Stored data entries:
↓

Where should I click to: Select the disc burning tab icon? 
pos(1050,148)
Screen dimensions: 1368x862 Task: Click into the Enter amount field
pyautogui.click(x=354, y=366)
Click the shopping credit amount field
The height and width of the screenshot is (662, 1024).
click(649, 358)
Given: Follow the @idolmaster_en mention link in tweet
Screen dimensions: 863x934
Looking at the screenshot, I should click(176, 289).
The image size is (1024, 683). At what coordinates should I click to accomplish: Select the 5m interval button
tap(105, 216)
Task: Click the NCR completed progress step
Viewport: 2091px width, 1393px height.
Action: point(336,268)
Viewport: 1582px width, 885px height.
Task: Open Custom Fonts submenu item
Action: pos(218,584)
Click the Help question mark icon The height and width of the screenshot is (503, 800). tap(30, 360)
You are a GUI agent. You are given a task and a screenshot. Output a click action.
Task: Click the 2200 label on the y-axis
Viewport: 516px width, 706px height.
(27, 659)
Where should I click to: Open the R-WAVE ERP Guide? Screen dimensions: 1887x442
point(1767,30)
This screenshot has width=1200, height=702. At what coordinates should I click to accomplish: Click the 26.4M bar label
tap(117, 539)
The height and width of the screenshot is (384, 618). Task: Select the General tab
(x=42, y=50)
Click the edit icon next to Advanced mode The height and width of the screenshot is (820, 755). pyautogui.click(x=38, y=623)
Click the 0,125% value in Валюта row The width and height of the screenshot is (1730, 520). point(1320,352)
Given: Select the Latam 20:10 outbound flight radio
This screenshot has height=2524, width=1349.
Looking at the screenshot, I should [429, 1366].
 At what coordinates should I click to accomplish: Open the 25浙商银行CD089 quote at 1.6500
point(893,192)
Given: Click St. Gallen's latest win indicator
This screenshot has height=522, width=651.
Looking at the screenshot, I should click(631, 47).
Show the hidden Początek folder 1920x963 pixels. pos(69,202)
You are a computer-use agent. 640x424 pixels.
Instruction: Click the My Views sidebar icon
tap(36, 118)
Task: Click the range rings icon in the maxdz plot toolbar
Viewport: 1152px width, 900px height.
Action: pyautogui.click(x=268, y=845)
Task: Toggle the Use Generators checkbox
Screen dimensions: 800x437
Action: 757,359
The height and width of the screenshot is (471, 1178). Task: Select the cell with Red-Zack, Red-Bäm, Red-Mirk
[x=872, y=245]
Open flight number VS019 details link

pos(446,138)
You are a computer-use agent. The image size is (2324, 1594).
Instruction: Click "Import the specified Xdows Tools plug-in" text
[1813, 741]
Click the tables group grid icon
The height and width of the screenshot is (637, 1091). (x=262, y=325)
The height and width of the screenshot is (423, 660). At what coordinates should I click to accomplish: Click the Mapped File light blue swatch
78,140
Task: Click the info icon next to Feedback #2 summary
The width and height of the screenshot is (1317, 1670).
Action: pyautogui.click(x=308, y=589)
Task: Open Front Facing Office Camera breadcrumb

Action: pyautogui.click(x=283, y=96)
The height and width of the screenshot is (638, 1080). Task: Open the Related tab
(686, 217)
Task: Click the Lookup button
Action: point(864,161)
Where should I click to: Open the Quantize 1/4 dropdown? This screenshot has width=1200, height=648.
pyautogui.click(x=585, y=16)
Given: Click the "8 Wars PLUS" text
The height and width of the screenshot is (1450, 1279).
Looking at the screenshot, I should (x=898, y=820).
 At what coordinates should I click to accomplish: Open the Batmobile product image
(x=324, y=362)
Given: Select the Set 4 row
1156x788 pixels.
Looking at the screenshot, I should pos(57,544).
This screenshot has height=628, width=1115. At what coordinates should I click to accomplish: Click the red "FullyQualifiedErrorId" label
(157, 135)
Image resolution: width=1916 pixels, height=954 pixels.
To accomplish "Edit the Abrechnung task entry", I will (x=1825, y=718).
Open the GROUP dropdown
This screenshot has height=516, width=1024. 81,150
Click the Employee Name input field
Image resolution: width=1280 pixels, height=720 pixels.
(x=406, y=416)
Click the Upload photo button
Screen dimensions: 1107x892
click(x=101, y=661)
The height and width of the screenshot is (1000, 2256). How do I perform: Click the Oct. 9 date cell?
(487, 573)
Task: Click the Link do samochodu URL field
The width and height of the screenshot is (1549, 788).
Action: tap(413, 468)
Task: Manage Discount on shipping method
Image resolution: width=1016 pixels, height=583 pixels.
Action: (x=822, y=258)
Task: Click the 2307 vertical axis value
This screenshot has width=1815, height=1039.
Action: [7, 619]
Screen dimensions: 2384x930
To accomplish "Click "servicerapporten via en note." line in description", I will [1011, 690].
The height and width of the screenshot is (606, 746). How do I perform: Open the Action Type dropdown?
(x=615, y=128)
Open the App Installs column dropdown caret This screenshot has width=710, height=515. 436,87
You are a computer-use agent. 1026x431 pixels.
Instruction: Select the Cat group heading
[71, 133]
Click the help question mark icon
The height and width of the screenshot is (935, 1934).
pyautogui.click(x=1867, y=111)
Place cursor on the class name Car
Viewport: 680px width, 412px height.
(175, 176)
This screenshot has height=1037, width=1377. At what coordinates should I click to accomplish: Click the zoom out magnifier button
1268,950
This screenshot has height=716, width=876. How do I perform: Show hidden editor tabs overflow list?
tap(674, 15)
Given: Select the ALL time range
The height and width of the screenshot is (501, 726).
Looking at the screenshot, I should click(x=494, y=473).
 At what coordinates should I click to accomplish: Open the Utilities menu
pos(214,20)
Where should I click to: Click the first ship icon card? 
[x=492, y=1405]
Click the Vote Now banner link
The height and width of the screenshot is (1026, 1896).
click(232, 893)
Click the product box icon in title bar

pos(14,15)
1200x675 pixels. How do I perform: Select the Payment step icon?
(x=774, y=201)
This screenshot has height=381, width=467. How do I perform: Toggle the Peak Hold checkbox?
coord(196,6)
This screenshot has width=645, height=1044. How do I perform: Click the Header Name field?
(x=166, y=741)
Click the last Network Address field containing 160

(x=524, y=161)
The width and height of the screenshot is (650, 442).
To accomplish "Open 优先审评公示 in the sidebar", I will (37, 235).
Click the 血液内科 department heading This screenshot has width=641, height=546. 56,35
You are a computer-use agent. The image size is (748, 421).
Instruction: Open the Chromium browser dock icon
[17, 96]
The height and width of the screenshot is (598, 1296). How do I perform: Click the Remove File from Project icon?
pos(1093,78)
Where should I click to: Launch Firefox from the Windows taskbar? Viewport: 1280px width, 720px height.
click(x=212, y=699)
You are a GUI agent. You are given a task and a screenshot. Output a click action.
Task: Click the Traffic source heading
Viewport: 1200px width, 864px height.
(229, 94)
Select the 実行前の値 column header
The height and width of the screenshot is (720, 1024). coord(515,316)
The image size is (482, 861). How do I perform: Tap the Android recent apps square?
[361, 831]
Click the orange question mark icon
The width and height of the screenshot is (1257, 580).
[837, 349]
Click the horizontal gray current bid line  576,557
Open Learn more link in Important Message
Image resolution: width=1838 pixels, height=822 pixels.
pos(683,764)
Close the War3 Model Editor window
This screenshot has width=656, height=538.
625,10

↑

- _Your objective_
In the entries above, which lines hold the string "axis"? Report all of them.

- _Task answer_
Task: Click the 2200 label on the y-axis
Task: Click the 2307 vertical axis value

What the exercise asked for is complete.